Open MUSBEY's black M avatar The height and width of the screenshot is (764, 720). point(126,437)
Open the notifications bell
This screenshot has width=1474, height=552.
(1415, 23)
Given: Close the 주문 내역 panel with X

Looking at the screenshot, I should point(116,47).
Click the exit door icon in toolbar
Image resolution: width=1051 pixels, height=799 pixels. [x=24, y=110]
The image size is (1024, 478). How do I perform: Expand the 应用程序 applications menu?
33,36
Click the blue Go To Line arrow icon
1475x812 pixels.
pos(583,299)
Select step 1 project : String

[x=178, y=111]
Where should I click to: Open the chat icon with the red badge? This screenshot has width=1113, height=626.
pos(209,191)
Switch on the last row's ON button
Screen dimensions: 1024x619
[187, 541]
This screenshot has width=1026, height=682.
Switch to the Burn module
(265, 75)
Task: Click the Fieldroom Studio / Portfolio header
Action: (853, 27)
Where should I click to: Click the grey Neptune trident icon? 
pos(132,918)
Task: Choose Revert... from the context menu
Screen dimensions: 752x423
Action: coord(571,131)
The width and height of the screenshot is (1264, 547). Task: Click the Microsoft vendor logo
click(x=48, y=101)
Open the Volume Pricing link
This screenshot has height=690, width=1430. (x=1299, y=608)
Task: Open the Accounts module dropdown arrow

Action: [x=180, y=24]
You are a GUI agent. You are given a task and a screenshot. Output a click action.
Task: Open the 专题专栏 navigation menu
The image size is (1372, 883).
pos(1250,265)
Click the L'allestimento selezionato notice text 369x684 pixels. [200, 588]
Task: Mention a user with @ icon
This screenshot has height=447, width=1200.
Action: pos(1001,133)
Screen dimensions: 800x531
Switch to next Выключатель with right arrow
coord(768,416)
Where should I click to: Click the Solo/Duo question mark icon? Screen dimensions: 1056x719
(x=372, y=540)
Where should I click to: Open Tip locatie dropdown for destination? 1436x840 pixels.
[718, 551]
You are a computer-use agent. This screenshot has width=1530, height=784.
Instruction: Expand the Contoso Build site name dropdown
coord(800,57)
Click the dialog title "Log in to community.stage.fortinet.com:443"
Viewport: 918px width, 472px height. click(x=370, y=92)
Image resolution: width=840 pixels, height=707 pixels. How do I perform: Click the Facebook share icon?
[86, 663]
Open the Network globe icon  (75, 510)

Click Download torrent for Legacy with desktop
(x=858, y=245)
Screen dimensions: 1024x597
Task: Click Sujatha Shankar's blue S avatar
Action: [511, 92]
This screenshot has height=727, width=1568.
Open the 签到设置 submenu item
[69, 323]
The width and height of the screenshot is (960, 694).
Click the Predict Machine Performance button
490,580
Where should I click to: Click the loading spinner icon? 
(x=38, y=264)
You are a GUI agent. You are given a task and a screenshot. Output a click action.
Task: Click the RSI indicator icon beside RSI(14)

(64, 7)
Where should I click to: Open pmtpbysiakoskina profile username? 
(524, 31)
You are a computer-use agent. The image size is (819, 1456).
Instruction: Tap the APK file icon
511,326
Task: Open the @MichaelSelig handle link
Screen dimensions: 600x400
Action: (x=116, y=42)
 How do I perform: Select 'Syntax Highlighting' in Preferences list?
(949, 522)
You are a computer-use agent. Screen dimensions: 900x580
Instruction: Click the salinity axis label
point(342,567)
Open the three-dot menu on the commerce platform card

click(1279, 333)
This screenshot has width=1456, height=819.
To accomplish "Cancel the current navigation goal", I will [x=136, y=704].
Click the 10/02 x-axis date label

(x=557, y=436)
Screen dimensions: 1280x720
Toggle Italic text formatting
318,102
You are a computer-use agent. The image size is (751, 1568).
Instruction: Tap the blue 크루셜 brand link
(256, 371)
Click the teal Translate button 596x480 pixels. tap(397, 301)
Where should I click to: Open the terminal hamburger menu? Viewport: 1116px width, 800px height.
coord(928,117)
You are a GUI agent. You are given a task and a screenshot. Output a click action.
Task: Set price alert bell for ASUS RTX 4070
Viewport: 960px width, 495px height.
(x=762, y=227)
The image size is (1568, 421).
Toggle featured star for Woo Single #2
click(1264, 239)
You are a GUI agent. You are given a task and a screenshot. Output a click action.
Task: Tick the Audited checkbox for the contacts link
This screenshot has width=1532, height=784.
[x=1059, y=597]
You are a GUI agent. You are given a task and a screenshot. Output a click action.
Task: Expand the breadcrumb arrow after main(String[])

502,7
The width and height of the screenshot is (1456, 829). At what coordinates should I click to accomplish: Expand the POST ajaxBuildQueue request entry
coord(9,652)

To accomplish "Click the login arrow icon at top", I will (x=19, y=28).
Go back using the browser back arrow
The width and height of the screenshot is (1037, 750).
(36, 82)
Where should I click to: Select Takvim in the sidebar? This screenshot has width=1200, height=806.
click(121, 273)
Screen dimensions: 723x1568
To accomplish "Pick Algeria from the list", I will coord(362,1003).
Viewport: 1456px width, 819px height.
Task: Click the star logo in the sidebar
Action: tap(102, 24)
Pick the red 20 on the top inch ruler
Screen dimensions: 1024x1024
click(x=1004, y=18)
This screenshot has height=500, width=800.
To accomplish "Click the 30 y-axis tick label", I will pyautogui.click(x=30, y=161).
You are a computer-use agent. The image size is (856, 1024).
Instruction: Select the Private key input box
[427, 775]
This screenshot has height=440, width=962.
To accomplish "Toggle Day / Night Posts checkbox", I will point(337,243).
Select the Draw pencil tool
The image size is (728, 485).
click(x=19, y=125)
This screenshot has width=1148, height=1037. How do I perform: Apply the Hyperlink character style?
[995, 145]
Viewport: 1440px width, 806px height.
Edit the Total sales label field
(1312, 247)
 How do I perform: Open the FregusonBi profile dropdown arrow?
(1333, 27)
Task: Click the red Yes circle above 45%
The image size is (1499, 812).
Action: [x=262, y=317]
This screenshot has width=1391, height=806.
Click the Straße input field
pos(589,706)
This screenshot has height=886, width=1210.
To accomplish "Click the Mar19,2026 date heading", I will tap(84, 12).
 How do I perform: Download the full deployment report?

Given instruction:
Reproduce all of the data above verbatim, line for line.

Result:
Open MUSBEY's black M avatar The height and width of the screenshot is (764, 720). point(126,437)
Open the notifications bell
This screenshot has width=1474, height=552.
(1415, 23)
Given: Close the 주문 내역 panel with X

Looking at the screenshot, I should point(116,47).
Click the exit door icon in toolbar
Image resolution: width=1051 pixels, height=799 pixels. [x=24, y=110]
The image size is (1024, 478). How do I perform: Expand the 应用程序 applications menu?
33,36
Click the blue Go To Line arrow icon
1475x812 pixels.
pos(583,299)
Select step 1 project : String

[x=178, y=111]
Where should I click to: Open the chat icon with the red badge? This screenshot has width=1113, height=626.
pos(209,191)
Switch on the last row's ON button
Screen dimensions: 1024x619
[187, 541]
This screenshot has width=1026, height=682.
Switch to the Burn module
(265, 75)
Task: Click the Fieldroom Studio / Portfolio header
Action: (853, 27)
Where should I click to: Click the grey Neptune trident icon? 
pos(132,918)
Task: Choose Revert... from the context menu
Screen dimensions: 752x423
Action: coord(571,131)
The width and height of the screenshot is (1264, 547). Task: Click the Microsoft vendor logo
click(x=48, y=101)
Open the Volume Pricing link
This screenshot has height=690, width=1430. (x=1299, y=608)
Task: Open the Accounts module dropdown arrow

Action: [x=180, y=24]
You are a GUI agent. You are given a task and a screenshot. Output a click action.
Task: Open the 专题专栏 navigation menu
The image size is (1372, 883).
pos(1250,265)
Click the L'allestimento selezionato notice text 369x684 pixels. [200, 588]
Task: Mention a user with @ icon
This screenshot has height=447, width=1200.
Action: pos(1001,133)
Screen dimensions: 800x531
Switch to next Выключатель with right arrow
coord(768,416)
Where should I click to: Click the Solo/Duo question mark icon? Screen dimensions: 1056x719
(x=372, y=540)
Where should I click to: Open Tip locatie dropdown for destination? 1436x840 pixels.
[718, 551]
You are a computer-use agent. This screenshot has width=1530, height=784.
Instruction: Expand the Contoso Build site name dropdown
coord(800,57)
Click the dialog title "Log in to community.stage.fortinet.com:443"
Viewport: 918px width, 472px height. click(x=370, y=92)
Image resolution: width=840 pixels, height=707 pixels. How do I perform: Click the Facebook share icon?
[86, 663]
Open the Network globe icon  (75, 510)

Click Download torrent for Legacy with desktop
(x=858, y=245)
Screen dimensions: 1024x597
Task: Click Sujatha Shankar's blue S avatar
Action: [511, 92]
This screenshot has height=727, width=1568.
Open the 签到设置 submenu item
[69, 323]
The width and height of the screenshot is (960, 694).
Click the Predict Machine Performance button
490,580
Where should I click to: Click the loading spinner icon? 
(x=38, y=264)
You are a GUI agent. You are given a task and a screenshot. Output a click action.
Task: Click the RSI indicator icon beside RSI(14)

(64, 7)
Where should I click to: Open pmtpbysiakoskina profile username? 
(524, 31)
You are a computer-use agent. The image size is (819, 1456).
Instruction: Tap the APK file icon
511,326
Task: Open the @MichaelSelig handle link
Screen dimensions: 600x400
Action: (x=116, y=42)
 How do I perform: Select 'Syntax Highlighting' in Preferences list?
(949, 522)
You are a computer-use agent. Screen dimensions: 900x580
Instruction: Click the salinity axis label
point(342,567)
Open the three-dot menu on the commerce platform card

click(1279, 333)
This screenshot has width=1456, height=819.
To accomplish "Cancel the current navigation goal", I will [x=136, y=704].
Click the 10/02 x-axis date label

(x=557, y=436)
Screen dimensions: 1280x720
Toggle Italic text formatting
318,102
You are a computer-use agent. The image size is (751, 1568).
Instruction: Tap the blue 크루셜 brand link
(256, 371)
Click the teal Translate button 596x480 pixels. tap(397, 301)
Where should I click to: Open the terminal hamburger menu? Viewport: 1116px width, 800px height.
coord(928,117)
You are a GUI agent. You are given a task and a screenshot. Output a click action.
Task: Set price alert bell for ASUS RTX 4070
Viewport: 960px width, 495px height.
(x=762, y=227)
The image size is (1568, 421).
Toggle featured star for Woo Single #2
click(1264, 239)
You are a GUI agent. You are given a task and a screenshot. Output a click action.
Task: Tick the Audited checkbox for the contacts link
This screenshot has width=1532, height=784.
[x=1059, y=597]
You are a GUI agent. You are given a task and a screenshot. Output a click action.
Task: Expand the breadcrumb arrow after main(String[])

502,7
The width and height of the screenshot is (1456, 829). At what coordinates should I click to accomplish: Expand the POST ajaxBuildQueue request entry
coord(9,652)

To accomplish "Click the login arrow icon at top", I will (x=19, y=28).
Go back using the browser back arrow
The width and height of the screenshot is (1037, 750).
(36, 82)
Where should I click to: Select Takvim in the sidebar? This screenshot has width=1200, height=806.
click(121, 273)
Screen dimensions: 723x1568
To accomplish "Pick Algeria from the list", I will coord(362,1003).
Viewport: 1456px width, 819px height.
Task: Click the star logo in the sidebar
Action: tap(102, 24)
Pick the red 20 on the top inch ruler
Screen dimensions: 1024x1024
click(x=1004, y=18)
This screenshot has height=500, width=800.
To accomplish "Click the 30 y-axis tick label", I will pyautogui.click(x=30, y=161).
You are a computer-use agent. The image size is (856, 1024).
Instruction: Select the Private key input box
[427, 775]
This screenshot has height=440, width=962.
To accomplish "Toggle Day / Night Posts checkbox", I will point(337,243).
Select the Draw pencil tool
The image size is (728, 485).
click(x=19, y=125)
This screenshot has width=1148, height=1037. How do I perform: Apply the Hyperlink character style?
[995, 145]
Viewport: 1440px width, 806px height.
Edit the Total sales label field
(1312, 247)
 How do I perform: Open the FregusonBi profile dropdown arrow?
(1333, 27)
Task: Click the red Yes circle above 45%
The image size is (1499, 812).
Action: [x=262, y=317]
This screenshot has width=1391, height=806.
Click the Straße input field
pos(589,706)
This screenshot has height=886, width=1210.
To accomplish "Click the Mar19,2026 date heading", I will tap(84, 12).
 How do I perform: Download the full deployment report?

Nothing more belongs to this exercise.